* Trecho do texto

:::::

Discurso no Senado Federal

REPUDIO A VIOLENCIA POLICIAL NO EPISODIO DA EXPULSÃO DOS LAVRADORES SEM-TERRA, OCORRIDA NO MUNICIPIO DE SANTA ISABEL DO IVAI, NO ESTADO DO PARANA.

Autor
Roberto Requião (PMDB - Movimento Democrático Brasileiro/PR)
Nome completo: Roberto Requião de Mello e Silva
Casa
Senado Federal
Tipo
Discurso
Resumo por assunto
SEGURANÇA PUBLICA.:
  • REPUDIO A VIOLENCIA POLICIAL NO EPISODIO DA EXPULSÃO DOS LAVRADORES SEM-TERRA, OCORRIDA NO MUNICIPIO DE SANTA ISABEL DO IVAI, NO ESTADO DO PARANA.
Aparteantes
Junia Marise, Júlio Campos.
Publicação
Publicação no DSF de 14/11/1995 - Página 2963
Assunto
Outros > SEGURANÇA PUBLICA.
Indexação
  • PROTESTO, VIOLENCIA, POLICIA, EXPULSÃO, SEM-TERRA, MOTIVO, PREVENÇÃO, ACIDENTE DE TRANSITO.

            O SR. ROBERTO REQUIÃO (PMDB-PR. Pronuncia o seguinte discurso. Sem revisão do orador.) - Sr. Presidente, neste plenário esvaziado, nesta sessão sem pauta, com a presença de V. Exª, Senador Júlio Campos, dos Senadores Nabor Júnior, Flaviano Melo e da Senadora Júnia Marise, que acaba pronunciar-se pela liderança do PDT, quero me referir ao massacre absurdo dos sem-terra ocorrido em Santa Isabel do Ivaí no Paraná.

            Embora o quorum do Senado esteja se transferindo para uma alegre observação de parlamentares à sessão da ONU, ainda nos vale nesta sessão a Voz do Brasil. Falo para V. Exªs e para o País através desse sagrado horário de que se valem os parlamentares em suas comunicações com a Nação.

:::::

* Dados fornecidos
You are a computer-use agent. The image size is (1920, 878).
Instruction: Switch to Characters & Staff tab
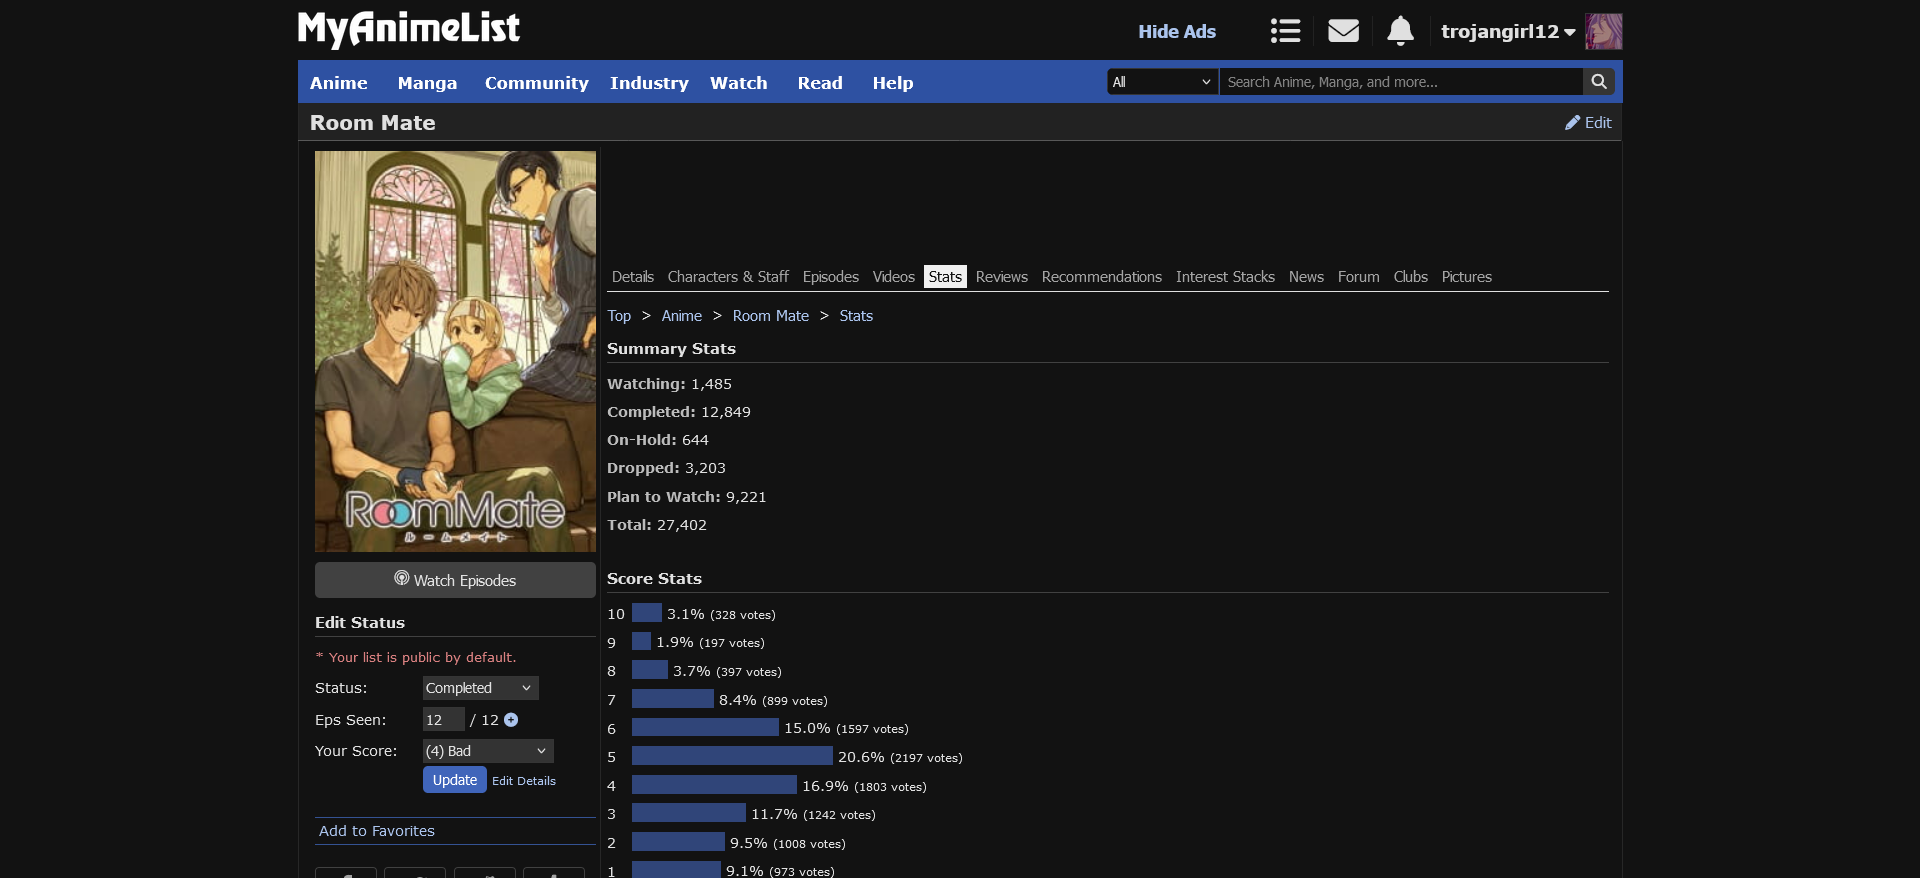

:::::

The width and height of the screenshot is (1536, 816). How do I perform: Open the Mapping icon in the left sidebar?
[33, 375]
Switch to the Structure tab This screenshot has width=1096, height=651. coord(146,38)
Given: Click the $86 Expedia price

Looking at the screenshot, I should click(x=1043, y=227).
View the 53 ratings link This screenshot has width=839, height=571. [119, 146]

:::::

* Tarefa proposta A
Reescreva como tabela Markdown, com as colunas "Nº" e "Linha", o trecho dos registros que vai da linha que contém "The width and" até a linha que contém "View the 53", incluindo ambas e omitindo as linhas em branco.
* Tarefa proposta B
Dê prosseguimento ao discurso sobre a expulsão dos lavradores sem-terra em Santa Isabel do Ivaí a partir da última frase apresentada.

* Resultado A
| Nº | Linha |
|---|---|
| 1 | The width and height of the screenshot is (1536, 816). How do I perform: Open the Mapping icon in the left sidebar? |
| 2 | [33, 375] |
| 3 | Switch to the Structure tab This screenshot has width=1096, height=651. coord(146,38) |
| 4 | Given: Click the $86 Expedia price |
| 5 | Looking at the screenshot, I should click(x=1043, y=227). |
| 6 | View the 53 ratings link This screenshot has width=839, height=571. [119, 146] |

* Resultado B
            Um grupo de sem-terra, acampado numa fazenda desapropriada por decreto presidencial, foi instado pelo INCRA a abandoná-la, uma vez que a desapropriação havia sido judicialmente contestada. Os sem-terra saíram e foram assentados, pelo INCRA, na beira de uma das estradas que demandam à Santa Isabel do Ivaí.

            O Governo do Estado, preocupado com o efeito estético de um acampamento de agricultores pobres à margem da estrada e sob o pretexto de que estavam numa curva e sofriam a constante ameaça de um atropelamento talvez por um caminhão desviado da rota comum, requereu, por intermédio do Departamento Nacional de Estradas de Rodagem, o seu despejo.

            Os agricultores na iminência do despejo recuaram para a fazenda desapropriada. Quem me informa dessas condições é o fotógrafo Guto Braga que documentou para o País a violência da Polícia Militar. Assim, os agricultores receberam às 16h a polícia e com ela um Oficial de Justiça. Este deu a eles duas horas para decidirem se ali ficavam ou se aceitavam a ordem de despejo.

            Os sem-terra resolveram, em 20 minutos, que não sairiam, queriam uma definição formal do INCRA a respeito das suas possibilidades de assentamento. Afinal de contas, haviam saído da beira de uma estrada, onde haviam sido assentados, quando pacificamente deixaram a fazenda e estavam em cima de uma área desapropriada.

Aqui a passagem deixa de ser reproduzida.